Generation of a potential splicing factors-alternative splicing (SF-AS) regulatory network
We downloaded the list of 404 human SF genes from the SpliceAid2 database (http://www.introni.it/splicing.html) and extracted the expression data for the SF genes from the 150-patient TGCT cohort dataset. We then evaluated Spearman's correlation coefficient for the expression of SF genes and the 15 PFS-related AS events. A significant correlation was defined as: Correlation >0.3 with adjusted P < 0.05, where Correlation >0.3 was considered to be positive regulation. The potential SF-AS regulatory network was constructed to illustrate significantly correlated SF-AS pairs using Cytoscape version 3.71 software (https://cytoscape.org/).
The Wilcoxon rank-sum test was used to compare ranked data with two categories. LASSO and Cox regression modeling were performed using glmnet and survival packages. Spearman's correlation analysis was conducted to estimate the correlation between AS events SF gene expression. All statistical analyses were conducted in RStudio version 3.6.1 (https://rstudio.com/), and P < 0.05 was considered statistically significant.
| Results|| |
Genome-wide profiling of AS events in TGCT patients
The seven classes of AS are shown in [Figure 1]a. We obtained a total of 422 415 splicing events in 10 332 genes from 149 TGCT patients.

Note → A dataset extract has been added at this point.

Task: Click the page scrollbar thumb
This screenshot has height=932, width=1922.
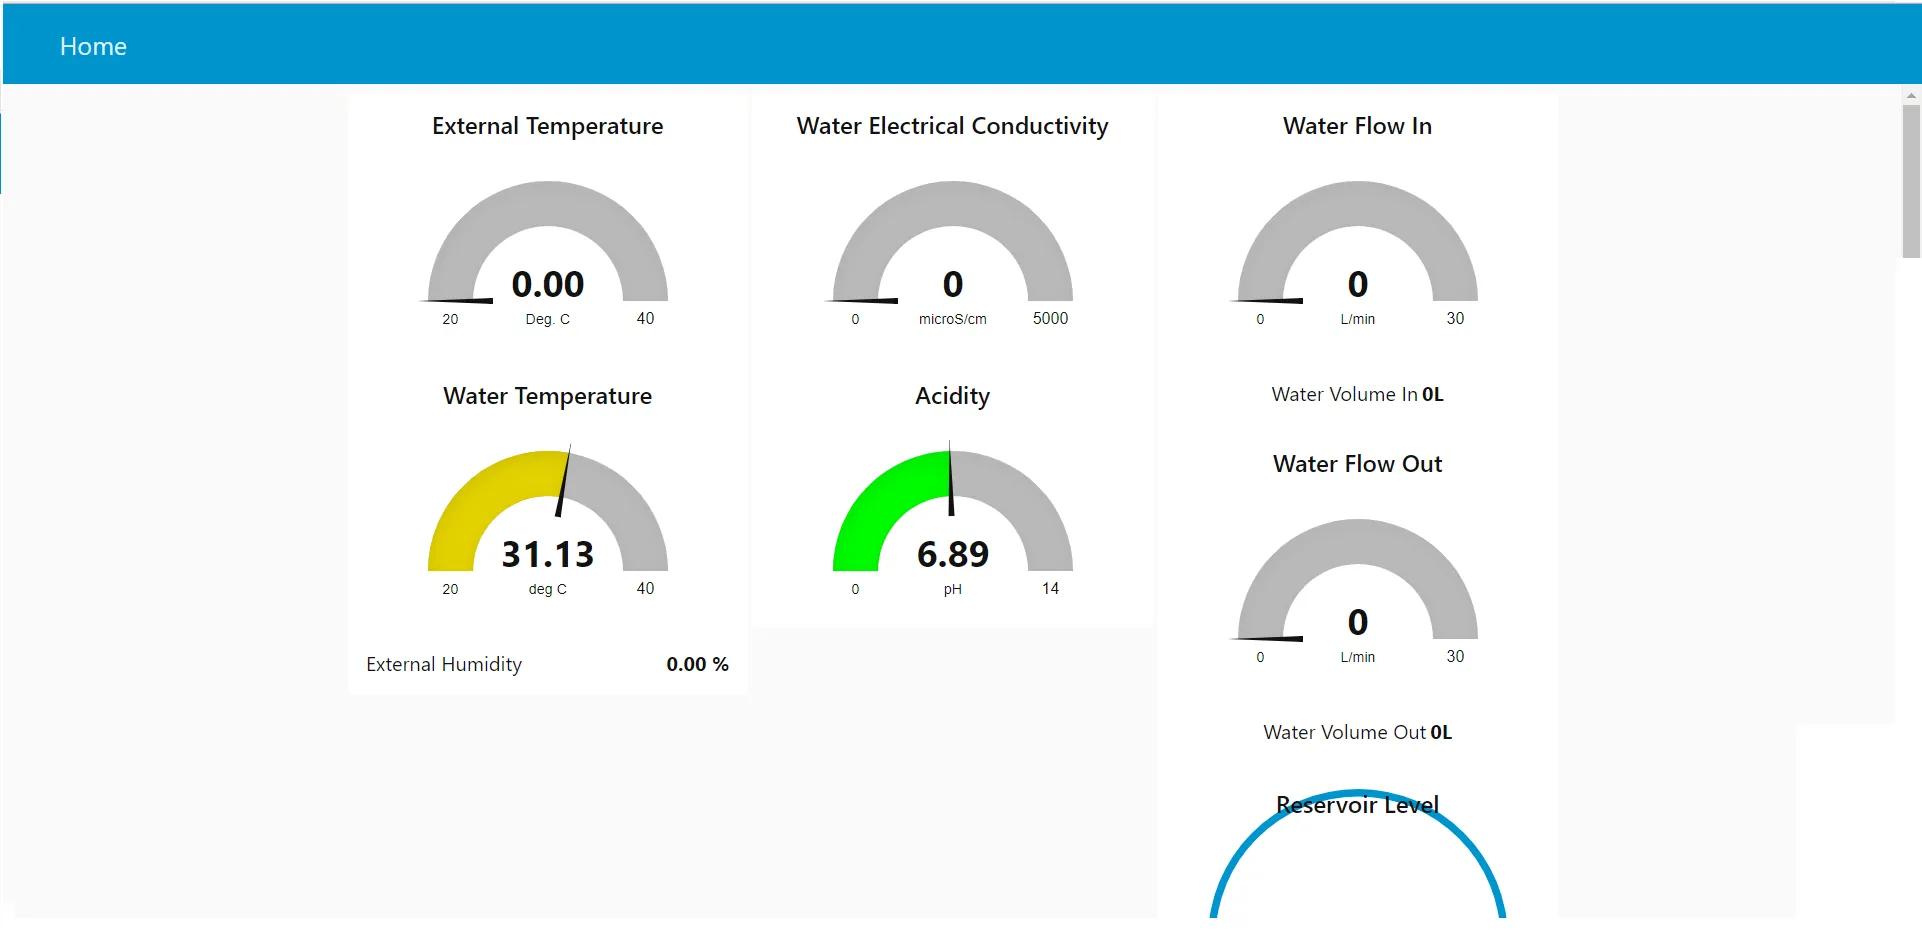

The most frequent AS event was ES (15 879 events in 6443 genes), followed by AT (8721 events in 3813 genes), AP (8431 events in 3389 genes), AA (3441 events in 2441 genes), AD (2992 events in 2098 genes), RI (2790 events in 1858 genes), and ME (179 events in 176 genes), as shown in [Figure 1]b. All seven AS types occurred in some genes, highlighting the contribution of AS to transcriptome diversity.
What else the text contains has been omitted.